The artists applied a 22-carat gold leafing to create Marcelo Junio's lips, eye makeup and some of the line work in the background.

"Kiam is big, majestic, royal and regal, and the gold captures that," Bellomo said. "The gold leafing is innovative and makes the mural more special and celebratory."

Planning for the mural started about two years ago, according to Kirk. After securing funding and finding a location for mural, the artists started painting the wall Aug. 13.

Bellomo said painting the mural was heartwarming because they were interrupted almost every few minutes by people commenting on its beauty.

"Lots of people were stopping by and saying, 'I see so much queer, brown, femme power here,'" Bellomo said. "And that's the idea—from this one person, you see this higher community of people they represent."

Bellomo said it was important to create a mural that creates dialogue about how groups of people can be marginalized within the larger LGBTQ community so people can learn to better support one another.

"It's a necessary conversation at this moment, and you can see this mural from four blocks away, so you can can't ignore it," Bellomo said.

Marcelo Junio said they were honored to be chosen as mural's subject, and that their inclusion represents intersectionality within the LGBTQ community.

"Being an orphan, a transnational adoptee, Filipino and queer, I know from the outside it can look very conflicting and complicated," Marcelo Junio said. "I'm gay, but I'm different from the gay people I see on magazines and TV. I'm Filipino, but not like all the other Filipino boys I know. So every group I belong to, I've always felt like an outsider at some point. Intersectionality ties all that together, and this mural is a statement that people like me belong here too."

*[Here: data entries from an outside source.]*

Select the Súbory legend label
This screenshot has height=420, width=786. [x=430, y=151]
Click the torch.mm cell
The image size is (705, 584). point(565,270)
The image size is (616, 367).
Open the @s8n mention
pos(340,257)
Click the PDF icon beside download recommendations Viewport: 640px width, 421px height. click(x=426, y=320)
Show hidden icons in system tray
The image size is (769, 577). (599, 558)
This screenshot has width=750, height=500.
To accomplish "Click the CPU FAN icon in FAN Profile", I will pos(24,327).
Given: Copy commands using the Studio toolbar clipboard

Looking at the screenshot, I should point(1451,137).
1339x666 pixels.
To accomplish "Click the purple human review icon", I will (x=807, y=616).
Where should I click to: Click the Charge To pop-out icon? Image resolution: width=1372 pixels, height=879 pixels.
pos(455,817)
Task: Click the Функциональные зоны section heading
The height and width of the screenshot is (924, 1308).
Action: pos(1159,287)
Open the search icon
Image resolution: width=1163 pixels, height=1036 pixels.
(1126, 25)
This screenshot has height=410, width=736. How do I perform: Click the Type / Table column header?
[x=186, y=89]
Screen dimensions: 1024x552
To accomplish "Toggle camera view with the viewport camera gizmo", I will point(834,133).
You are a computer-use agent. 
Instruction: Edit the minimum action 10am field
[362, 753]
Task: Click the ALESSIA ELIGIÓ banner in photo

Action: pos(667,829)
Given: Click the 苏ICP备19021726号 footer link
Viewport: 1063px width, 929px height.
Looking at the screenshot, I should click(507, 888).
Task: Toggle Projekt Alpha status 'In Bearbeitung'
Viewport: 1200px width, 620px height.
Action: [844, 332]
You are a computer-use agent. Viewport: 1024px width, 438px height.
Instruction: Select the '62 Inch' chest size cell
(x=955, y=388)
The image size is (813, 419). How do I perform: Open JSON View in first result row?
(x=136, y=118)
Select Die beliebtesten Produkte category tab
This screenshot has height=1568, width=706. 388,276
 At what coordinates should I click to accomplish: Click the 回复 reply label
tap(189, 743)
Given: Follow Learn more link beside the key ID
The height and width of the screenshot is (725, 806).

Before starting work on the mural, Antongiorgi met with Marcelo Junio to learn more about their character, practices, politics and beliefs so they could be accurately represented in their portrait.

"We are all mirrors to one another," Marcelo Junio said. "I understand my own complexity, beauty, place in space and time, and that I'm worthy of love. I hope that people can feel that from the mural and see themselves just as big and just as worthy of being celebrated."

Bellomo said they are working on a proposal to start a series of queer murals throughout Chicago, but they need funders to make future projects possible. The first mural was funded by Howard Brown Health, Chicago's Department of Cultural Affairs and Special Events, Ald. Tom Tunney ( 44th Ward ) and the Northalsted Business Alliance.

"We hope future murals would be not just in Boystown and spread throughout Chicago, especially its South and West sides, where there's a need for more LGBTQ visibility," Kirk said. "I hope to get the city out of its segregated mindset."

Antongiorgi, Bellomo, Kirk and Marcelo Junio will officially unveil the mural at a celebration starting 2:30 p.m. Sept. 29 outside the Howard Brown Health Center in Boystown.